Predicting sub-population specific viral evolution
Wenxian Shi, Menghua Wu, Regina Barzilay
TL;DR
The paper introduces a sub-population–aware framework for predicting time-varying distributions of viral protein sequences by learning transmission rates between locations via a neural-network–parameterized matrix A(x;theta). The dynamics are governed by a linear ODE, with closed-form solutions obtained through eigen-decomposition, and probabilities computed via autoregressive conditioning on amino-acid prefixes. A hierarchical variant reduces computational complexity by block-diagonalizing the transmission matrix and employing group-based approximations (G2L, G2G), while transfer-like sharing across locations supports data-sparse sub-populations. Empirical results on SARS-CoV-2 and influenza A/H3N2 show superior predictive performance and alignment between learned transmission pathways and phylogenetic analyses, with high coverage of future circulating sequences.

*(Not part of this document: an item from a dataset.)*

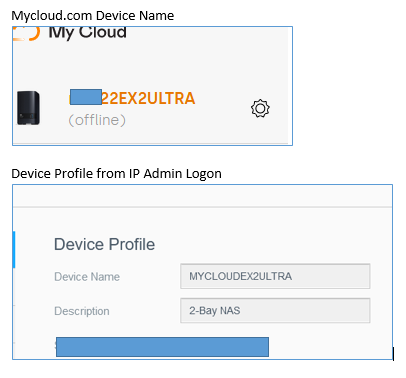Click the Device Profile heading
406x378 pixels.
[x=104, y=244]
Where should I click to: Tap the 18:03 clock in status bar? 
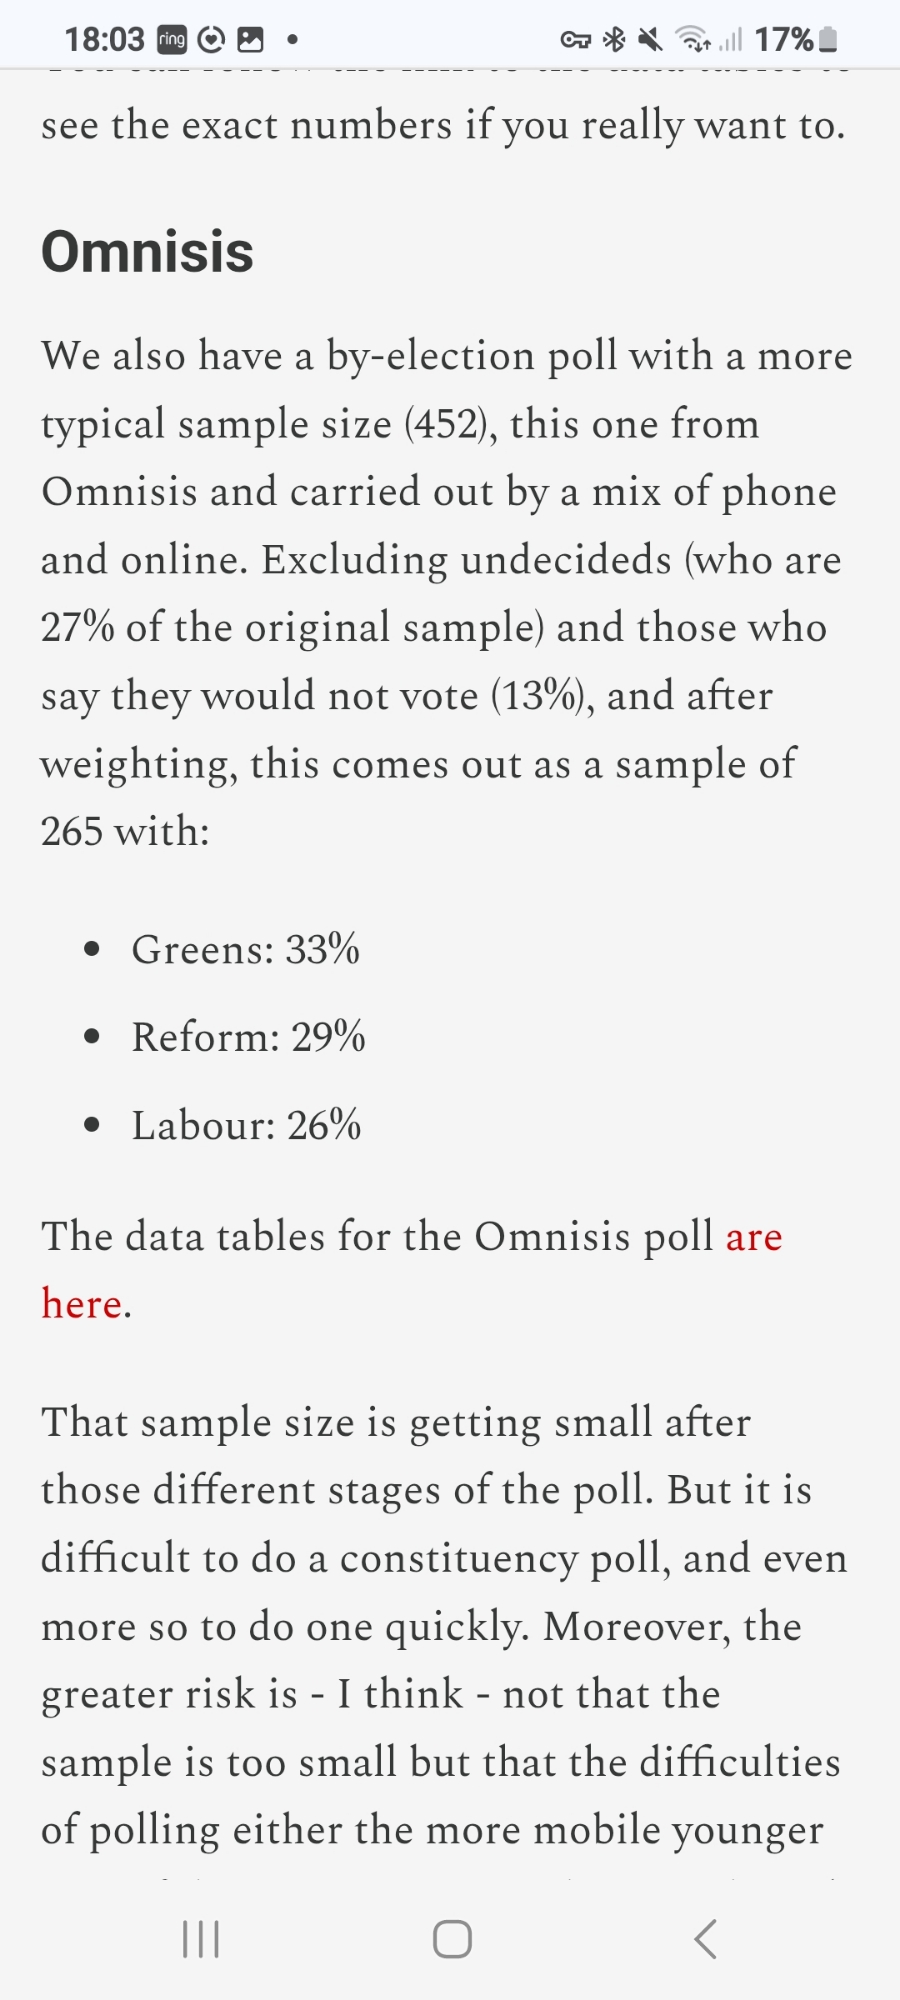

The work highlights practical implications for location-specific vaccine design and surveillance, while noting limitations including the need for sub-population annotations and the assumption of time-stable, linear dynamics.
Abstract
Forecasting the change in the distribution of viral variants is crucial for therapeutic design and disease surveillance. This task poses significant modeling challenges due to the sharp differences in virus distributions across sub-populations (e.g., countries) and their dynamic interactions. Existing machine learning approaches that model the variant distribution as a whole are incapable of making location-specific predictions and ignore transmissions that shape the viral landscape. In this paper, we propose a sub-population specific protein evolution model, which predicts the time-resolved distributions of viral proteins in different locations. The algorithm explicitly models the transmission rates between sub-populations and learns their interdependence from data. The change in protein distributions across all sub-populations is defined through a linear ordinary differential equation (ODE) parametrized by transmission rates. Solving this ODE yields the likelihood of a given protein occurring in particular sub-populations. Multi-year evaluation on both SARS-CoV-2 and influenza A/H3N2 demonstrates that our model outperforms baselines in accurately predicting distributions of viral proteins across continents and countries. We also find that the transmission rates learned from data are consistent with the transmission pathways discovered by retrospective phylogenetic analysis.